Weekly Wire
Weekly Alibi Odds & Ends

By Devin D. O'Leary

MARCH 23, 1998: 

Dateline: Canada--The three surviving Dionne quintuplets, now 63, have accepted a $2.8 million settlement from the Ontario government for turning them into a tourist attraction. The so-called "miracle babies" were born in 1934 and quickly gained international fame. Following their birth, however, the five Dionne children were removed from their parents by government officials claiming they would be exploited. The Ontario government then turned around and exhibited the quints themselves for paying customers--a situation which continued three times a day for nine years.

Dateline: Germany--A knife-wielding, wheelchair-bound robber failed to knock off a Magdeburg, Germany, savings bank last Wednesday. Police said a female employee ignored both the knife and the request to hand over money. Instead, she raised the alarm and the would-be robber fled. The disabled 26-year-old was apprehended by police outside as he tried to roll away.

Dateline: Washington, D.C.--The Government Accounting Office admitted last week that the federal food stamp program paid out some $8.5 million in benefits to 25,881 dead people from 1995 to 1996. Senate Agriculture Committee chairman Richard Lugar of Indiana was the first to make a bold political stand against such practices, saying it was "intolerable" for food stamps to be sent to dead people.

Dateline: Pennsylvania--A group of 35 Philadelphia middle-school students used their school bus radio to call for help after their bus driver, in an apparent drunken stupor, plowed past all their stops and led concerned parents on a rambling one-hour chase.

Dateline: North Carolina--The tiny town of Lizard Lick, N.C., has beat out its competition to become the official launching point for a brand new Nintendo video game. Executives from Nintendo chose Lizard Lick over competitors like French Lick, Ind., as the perfect place to unveil their newest video game--which features cartoon dinosaurs that grab goodies and pick off enemies with super-long tongues. Charles Wood, Lizard Lick's unofficial mayor, said this was the most exciting thing to hit the 1,300-resident community since the state replaced the town's one stop light last year.

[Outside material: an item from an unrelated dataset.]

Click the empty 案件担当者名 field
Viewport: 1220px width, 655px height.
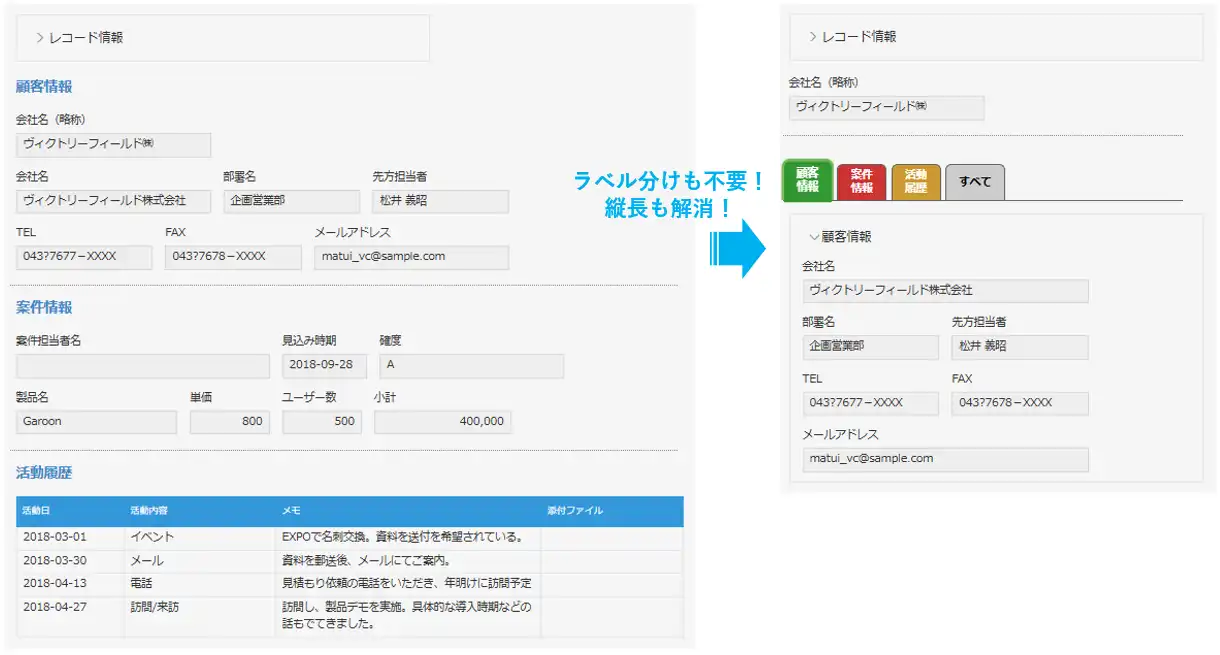[143, 366]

Dateline: South Carolina--This week's Criminal Mastermind Award goes to a South Carolina. man recently sentenced to 60 days in jail and a $500 fine for running an automobile chop shop. The man was caught by local police because he ground the original vehicle identification numbers off engine parts and replaced them with his own social security number.

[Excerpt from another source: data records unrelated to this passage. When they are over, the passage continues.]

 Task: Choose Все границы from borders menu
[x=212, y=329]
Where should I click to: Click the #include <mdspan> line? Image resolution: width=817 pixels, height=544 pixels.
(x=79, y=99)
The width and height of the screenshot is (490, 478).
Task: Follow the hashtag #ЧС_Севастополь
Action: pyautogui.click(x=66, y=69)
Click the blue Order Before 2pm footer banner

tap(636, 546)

Dateline: South Carolina--Daniel Rudolph, the brother of suspected abortion clinic bomber Eric Robert Rudolph, purposely lopped off his own hand last Sunday with a circular saw. Eric Robert Rudolph has been the target of a nationwide manhunt since the Jan. 19 bombing of the New Woman All Women clinic in Birmingham, which killed an off-duty police officer and critically injured a nurse. The FBI is reportedly trying to suppress a videotape Rudolph made of the maiming, fearing the film could make its way to the Internet and become a touchstone for anti-government groups. Daniel Rudolph was apparently upset with his brother's treatment by the FBI. In the tape, Rudolph states that the amputation was being done to "send a message to the FBI and the media." ... What, that the Rudolph family is all a bunch of wackos?